Inilah kisah María Teresa
hari-harinya yang meletihkan
malam-malamnya yang panjang
ibundanya yang sendirian
dan putranya yang masih muda
inilah kisah tentang kejemuannya
langkah-langkahnya yang pelan
rambutnya yang hitam
senyumnya yang mengembang
dan tangannya yang menua
Inilah kisah dirinya
dengan lebih banyak duka ketimbang suka
dengan tahun yang lebih pendek oleh kesedihan
inilah kisah kepergiannya
perpisahan yang tanpa perpisahan
Inilah kisah tentang bundanya
langkah-langkahnya yang percuma
penantian sunyinya dari penjara ke penjara
dari pengadilan ke pengadilan
dengan bapak-bapak hakim yang tersenyum
dengan tangannya yang hampa
Inilah kisah tentang matanya
yang menatap rambutnya
pandangan jernihnya
dan tangannya yang perkasa
yang hilang jauh lalu
pada subuh yang dingin inilah kisah María Teresa
inilah kisah rakyatku
Roberto sendiri lantas ditembak mati pada 1980. “Tidak mudah menjalani hidup 35 tahun /tatkala maut telah menjadi begitu murahan,” tulis seorang pendidik politik yang bernama samaran Lety dalam puisi “Cumpleaños”. Memang, pembunuhan dan penculikan aktivis begitu mudah dilakukan tanpa pengadilan bahkan tanpa dakwaan atau kesalahan.
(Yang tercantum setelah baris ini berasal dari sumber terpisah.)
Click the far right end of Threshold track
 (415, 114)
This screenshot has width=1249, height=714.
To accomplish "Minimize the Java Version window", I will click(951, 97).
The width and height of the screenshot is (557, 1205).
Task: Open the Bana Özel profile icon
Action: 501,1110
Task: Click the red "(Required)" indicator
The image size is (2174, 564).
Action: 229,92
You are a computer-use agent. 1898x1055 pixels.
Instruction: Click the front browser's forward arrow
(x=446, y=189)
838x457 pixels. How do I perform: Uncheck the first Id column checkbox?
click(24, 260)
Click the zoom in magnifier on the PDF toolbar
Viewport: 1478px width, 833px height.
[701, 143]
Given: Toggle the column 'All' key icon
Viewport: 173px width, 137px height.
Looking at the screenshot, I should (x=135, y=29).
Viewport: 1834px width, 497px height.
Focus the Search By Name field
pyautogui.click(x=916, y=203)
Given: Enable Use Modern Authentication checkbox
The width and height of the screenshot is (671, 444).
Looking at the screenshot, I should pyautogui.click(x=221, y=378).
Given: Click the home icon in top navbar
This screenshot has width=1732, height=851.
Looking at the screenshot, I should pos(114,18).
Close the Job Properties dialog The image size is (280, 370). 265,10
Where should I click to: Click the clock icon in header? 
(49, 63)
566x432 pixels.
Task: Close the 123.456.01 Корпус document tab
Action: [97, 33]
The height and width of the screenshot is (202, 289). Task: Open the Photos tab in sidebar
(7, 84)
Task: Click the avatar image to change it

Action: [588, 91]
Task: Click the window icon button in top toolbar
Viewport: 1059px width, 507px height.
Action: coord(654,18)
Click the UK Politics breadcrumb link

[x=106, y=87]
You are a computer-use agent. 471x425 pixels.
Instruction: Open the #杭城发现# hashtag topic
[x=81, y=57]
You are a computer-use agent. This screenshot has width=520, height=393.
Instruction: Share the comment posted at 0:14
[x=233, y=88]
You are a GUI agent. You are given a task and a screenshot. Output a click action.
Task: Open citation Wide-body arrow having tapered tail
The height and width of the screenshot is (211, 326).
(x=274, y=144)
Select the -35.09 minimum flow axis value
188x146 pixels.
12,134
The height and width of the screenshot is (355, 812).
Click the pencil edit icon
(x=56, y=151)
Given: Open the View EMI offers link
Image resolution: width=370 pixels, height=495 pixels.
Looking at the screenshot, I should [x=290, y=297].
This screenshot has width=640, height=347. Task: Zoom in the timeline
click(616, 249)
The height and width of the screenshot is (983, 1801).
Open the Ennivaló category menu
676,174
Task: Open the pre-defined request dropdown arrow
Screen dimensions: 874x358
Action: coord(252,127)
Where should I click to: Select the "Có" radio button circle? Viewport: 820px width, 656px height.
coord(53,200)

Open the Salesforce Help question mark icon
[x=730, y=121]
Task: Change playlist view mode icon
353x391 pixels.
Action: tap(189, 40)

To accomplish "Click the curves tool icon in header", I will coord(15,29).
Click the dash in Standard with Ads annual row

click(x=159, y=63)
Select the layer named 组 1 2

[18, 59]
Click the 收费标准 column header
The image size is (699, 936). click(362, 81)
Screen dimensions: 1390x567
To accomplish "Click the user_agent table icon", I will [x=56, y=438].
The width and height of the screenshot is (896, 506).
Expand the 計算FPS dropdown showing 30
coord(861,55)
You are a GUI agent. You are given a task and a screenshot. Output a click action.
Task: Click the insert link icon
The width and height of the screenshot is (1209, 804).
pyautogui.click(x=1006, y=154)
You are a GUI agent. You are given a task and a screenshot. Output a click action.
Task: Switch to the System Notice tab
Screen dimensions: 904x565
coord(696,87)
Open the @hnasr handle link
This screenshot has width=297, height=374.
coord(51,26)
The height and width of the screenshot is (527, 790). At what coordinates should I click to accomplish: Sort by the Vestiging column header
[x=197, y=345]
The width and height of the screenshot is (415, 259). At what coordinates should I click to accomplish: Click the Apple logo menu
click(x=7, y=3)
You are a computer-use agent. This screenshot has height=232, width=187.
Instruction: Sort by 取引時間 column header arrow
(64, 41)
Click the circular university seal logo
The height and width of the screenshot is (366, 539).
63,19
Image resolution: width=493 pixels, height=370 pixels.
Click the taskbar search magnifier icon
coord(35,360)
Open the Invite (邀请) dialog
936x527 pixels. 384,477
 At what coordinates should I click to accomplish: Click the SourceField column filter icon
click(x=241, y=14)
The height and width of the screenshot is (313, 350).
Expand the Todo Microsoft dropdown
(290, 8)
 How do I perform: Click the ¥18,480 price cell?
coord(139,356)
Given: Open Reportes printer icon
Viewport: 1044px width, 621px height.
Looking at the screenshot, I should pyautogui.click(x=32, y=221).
Atau seperti kata penggalan puisi “Hay dias” karya Jaime Suárez Quemain:
musuh anak-anak tak beratap
berjalan pelan-pelan
ditudungi cahya rembulan
dan menggedor pintu para malaikat
dan membawa pergi mereka, terikat, untuk menggali kubur
di mana kembang-kembang akan mekar subur
Jaime Suárez Quemain (30 th) adalah editor koran independen yang diringkus orang-orang berpakaian sipil saat sedang nongkrong di kafe. Mayatnya yang terpotong-potong ditemukan esok harinya. Sementara José María Cuéllar, yang diberondong senapan mesin di jalanan pada 1981 oleh penembak misterius, menuliskan tentang kesendiriannya dalam “Acabo de partir de mi mismo”:
aku tak peduli bila tak seorang pun mengingatku
kubawa san salvador dalam kantungku
dan mengobrol dengan orang-orang yang tak saling kenal
dan tak mengenalku
aku tak peduli bila pintu berdentam di nikaragua
bila seorang gadis menyatakan cintanya di santiago
bila seekor burung dara mengangkasa di atas yang-tse
bila buku terbaik tengah ditulis di lima
aku tak peduli
aku kosong
sendirian seperti mantel musim dingin
Miguel Huezo Mixco--mantan pengelola Radio yang beruntung masih hidup sampai sekarang—seakan
menuliskan nasibnya sendiri:
bila maut datang mencariku
tolong
beritahu dia untuk kembali esok
sebab aku belum bayar utang
dan merampungkan puisi
…
bila maut datang
tolong beritahu dia bahwa aku tahu
namun sejenak menunggu
sebab belum kukecup selamat tinggal kekasihku
atau berjabat tangan dengan handai taulan
atau mengemocengi buku-bukuku atau menyiulkan tembang kesukaanku
atau berdamai dengan musuh-musuhku
beritahu dia bunuh diri belum kucoba
pun melihat rakyatku merdeka
Melihat rakyatku merdeka... kapankah itu? Delfy Góchez Fernández, gadis muda yang baru berusia 20 tahun, saat dua peluru polisi menembus punggungnya pada Mei, 1979, meyakini bahwa saat itu akan tiba sekalipun ia sudah tiada (dalam “Con gusto moriré”):
dengan pejuang abadi
yang darahnya
mengisi hari
saat itu akan tiba
Jalan yang sungguh panjang untuk mengakhiri penindasan dan membuat perubahan dengan merajut perdamaian. Dan puisi punya peran penting untuk menghapus dendam puluhan tahun itu. Lagi, seperti kata penggalan puisi Jaime Suárez Quemain “De nuevo usted Señor”:
karena syair, Tuan,
juga buat Anda
buat semua orang
ia keluyuran di jalan
mampir di jendela
menggelantung di leher lugu anak-anak
berdenyut dalam sipu
gadis-gadis manis bercelana hot pants
yang Anda bayar dengan harga murah
ia naiki bis
berteman dengan loper koran
dan kaum buruh
dan sekalipun sesekali
sering kali
ia meludahi wajah Anda
syair ingin menebus Anda
mengisi pandangan Anda dengan senyum
menyuntik nadi Anda dengan keramahan
melindungi mimpi Anda dan mengusir
mimpi buruk yang merecoki Anda
syair, Tuan,
ingin mengganti seragam Anda
mencucinya dan
menyuci-hamakannya dengan cuma-cuma sebab sekalipun Anda
mengelak dari kicau burung-burung
Anda, Tuan, Anda…
masih bisa diselamatkan.
tiba pada puisi melalui jalan revolusi. (Roque Dalton)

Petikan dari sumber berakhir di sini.